### Problem description
Copy out the list of old-school NASCAR fan memories below, word for word and in full.

### Passage shown
- You gave a sh*t when Tim Flock died.
- You ever went home from a Grand National race with a mudline along your gums.
- You got into a fistfight in 1985 to settle an argument whether Bill Elliott or Darrell Waltrip deserved to be that year’s Winston Cup champion.
- You traded an almost empty pack of your favorite smokes for two packs of Winstons, courtesy of the busty and beautiful Winston chicks who used to work every entrance to the track. And if you pretended you didn’t want to give up your favorite brand, they weren’t above handing out hugs and kisses to get you to change your mind.
- You’re not so engrossed in the mileage your Hyundai gets to forget the Plymouth Superbird Hemi was once the baddest car ever to roam the streets here in the Free World.
- You remember back when Cup car tires still had treads and Firestone was still a major player in the NASCAR game.
- You remember the team initials LPE. (Lee Petty Engineering)
- You ever bought a meal and a brew from a concessionaire’s truck and not a booth on the concourse, paying less than five bucks for a burger, a brew, and French Fries.
- You recall the days when STP, Purolator, and Holly Farms were the big sponsors in the sport, not a bunch of home improvement megastores and prescription required medicines.
- You were at a race at Darlington when they still started and concluded the Rebel 400 with the waving of a Confederate flag.

### Information provided
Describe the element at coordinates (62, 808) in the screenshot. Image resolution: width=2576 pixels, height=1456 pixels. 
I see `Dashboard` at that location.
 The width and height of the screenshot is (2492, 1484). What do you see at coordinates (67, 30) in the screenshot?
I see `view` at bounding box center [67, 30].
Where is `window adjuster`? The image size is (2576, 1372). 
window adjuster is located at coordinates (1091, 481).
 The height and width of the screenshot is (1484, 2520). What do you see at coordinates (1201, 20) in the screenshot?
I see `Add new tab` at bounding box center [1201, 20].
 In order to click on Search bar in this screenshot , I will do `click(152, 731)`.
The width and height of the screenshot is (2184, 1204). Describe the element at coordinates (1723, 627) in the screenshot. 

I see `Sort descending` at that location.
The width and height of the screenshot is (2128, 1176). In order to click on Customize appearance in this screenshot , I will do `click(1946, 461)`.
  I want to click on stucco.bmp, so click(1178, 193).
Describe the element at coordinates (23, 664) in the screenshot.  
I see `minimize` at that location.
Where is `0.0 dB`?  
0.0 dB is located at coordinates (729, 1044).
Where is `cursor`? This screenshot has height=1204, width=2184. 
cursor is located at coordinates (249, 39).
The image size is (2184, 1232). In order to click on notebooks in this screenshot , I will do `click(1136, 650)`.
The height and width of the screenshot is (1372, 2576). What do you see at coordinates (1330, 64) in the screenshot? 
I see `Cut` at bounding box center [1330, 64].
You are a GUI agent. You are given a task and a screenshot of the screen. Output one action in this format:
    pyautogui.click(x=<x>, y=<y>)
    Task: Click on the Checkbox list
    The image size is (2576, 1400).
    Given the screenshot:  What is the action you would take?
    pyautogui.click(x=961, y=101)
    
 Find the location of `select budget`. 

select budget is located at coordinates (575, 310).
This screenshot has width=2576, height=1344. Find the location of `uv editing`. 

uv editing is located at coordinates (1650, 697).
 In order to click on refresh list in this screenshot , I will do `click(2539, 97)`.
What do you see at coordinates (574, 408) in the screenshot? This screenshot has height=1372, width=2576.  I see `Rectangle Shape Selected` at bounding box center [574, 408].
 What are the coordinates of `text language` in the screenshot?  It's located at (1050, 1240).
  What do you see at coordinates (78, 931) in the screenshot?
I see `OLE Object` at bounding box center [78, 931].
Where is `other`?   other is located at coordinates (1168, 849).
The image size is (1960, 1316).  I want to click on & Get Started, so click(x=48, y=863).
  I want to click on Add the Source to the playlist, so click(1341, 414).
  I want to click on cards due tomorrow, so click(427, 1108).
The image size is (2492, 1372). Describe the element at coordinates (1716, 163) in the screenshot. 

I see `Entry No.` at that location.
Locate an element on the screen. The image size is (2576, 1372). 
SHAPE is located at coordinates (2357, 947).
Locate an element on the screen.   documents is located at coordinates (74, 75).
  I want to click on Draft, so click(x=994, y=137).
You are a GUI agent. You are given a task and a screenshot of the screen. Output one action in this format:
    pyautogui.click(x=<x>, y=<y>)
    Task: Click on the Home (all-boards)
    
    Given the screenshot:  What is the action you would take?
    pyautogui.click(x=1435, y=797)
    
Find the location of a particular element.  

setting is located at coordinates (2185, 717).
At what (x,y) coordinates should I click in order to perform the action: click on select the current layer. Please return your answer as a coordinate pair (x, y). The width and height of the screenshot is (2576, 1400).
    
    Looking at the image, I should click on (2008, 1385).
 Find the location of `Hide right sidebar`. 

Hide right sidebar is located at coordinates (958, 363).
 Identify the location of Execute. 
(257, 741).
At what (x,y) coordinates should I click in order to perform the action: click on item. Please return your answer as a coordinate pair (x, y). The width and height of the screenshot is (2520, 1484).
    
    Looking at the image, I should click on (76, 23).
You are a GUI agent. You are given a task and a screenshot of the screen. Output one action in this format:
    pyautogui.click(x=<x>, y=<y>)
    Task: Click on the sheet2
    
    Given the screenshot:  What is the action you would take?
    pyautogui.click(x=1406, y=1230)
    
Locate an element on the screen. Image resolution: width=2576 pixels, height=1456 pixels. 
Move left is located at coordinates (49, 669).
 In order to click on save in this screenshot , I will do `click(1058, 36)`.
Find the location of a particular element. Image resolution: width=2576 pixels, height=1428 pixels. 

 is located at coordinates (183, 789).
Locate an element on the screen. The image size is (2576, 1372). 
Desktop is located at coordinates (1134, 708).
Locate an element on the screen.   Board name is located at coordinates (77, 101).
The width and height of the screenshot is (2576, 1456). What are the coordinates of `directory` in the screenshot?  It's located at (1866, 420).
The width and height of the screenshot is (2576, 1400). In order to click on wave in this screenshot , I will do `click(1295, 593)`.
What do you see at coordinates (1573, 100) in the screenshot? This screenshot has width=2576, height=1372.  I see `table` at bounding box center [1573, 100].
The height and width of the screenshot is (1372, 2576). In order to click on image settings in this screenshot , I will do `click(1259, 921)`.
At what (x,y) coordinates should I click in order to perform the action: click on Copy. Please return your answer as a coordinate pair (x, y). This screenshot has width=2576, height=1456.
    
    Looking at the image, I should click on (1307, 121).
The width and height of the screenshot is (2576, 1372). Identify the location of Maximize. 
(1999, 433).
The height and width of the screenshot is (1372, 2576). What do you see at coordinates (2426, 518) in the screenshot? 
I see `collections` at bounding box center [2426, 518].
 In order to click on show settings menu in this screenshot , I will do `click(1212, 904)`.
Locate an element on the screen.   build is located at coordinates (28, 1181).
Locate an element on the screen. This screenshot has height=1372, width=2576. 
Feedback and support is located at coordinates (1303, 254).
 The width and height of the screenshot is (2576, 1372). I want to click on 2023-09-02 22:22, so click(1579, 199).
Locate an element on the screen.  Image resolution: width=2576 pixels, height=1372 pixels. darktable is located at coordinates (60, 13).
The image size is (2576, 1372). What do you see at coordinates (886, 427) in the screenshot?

### Written solution
- You gave a sh*t when Tim Flock died.
- You ever went home from a Grand National race with a mudline along your gums.
- You got into a fistfight in 1985 to settle an argument whether Bill Elliott or Darrell Waltrip deserved to be that year’s Winston Cup champion.
- You traded an almost empty pack of your favorite smokes for two packs of Winstons, courtesy of the busty and beautiful Winston chicks who used to work every entrance to the track. And if you pretended you didn’t want to give up your favorite brand, they weren’t above handing out hugs and kisses to get you to change your mind.
- You’re not so engrossed in the mileage your Hyundai gets to forget the Plymouth Superbird Hemi was once the baddest car ever to roam the streets here in the Free World.
- You remember back when Cup car tires still had treads and Firestone was still a major player in the NASCAR game.
- You remember the team initials LPE. (Lee Petty Engineering)
- You ever bought a meal and a brew from a concessionaire’s truck and not a booth on the concourse, paying less than five bucks for a burger, a brew, and French Fries.
- You recall the days when STP, Purolator, and Holly Farms were the big sponsors in the sport, not a bunch of home improvement megastores and prescription required medicines.
- You were at a race at Darlington when they still started and concluded the Rebel 400 with the waving of a Confederate flag.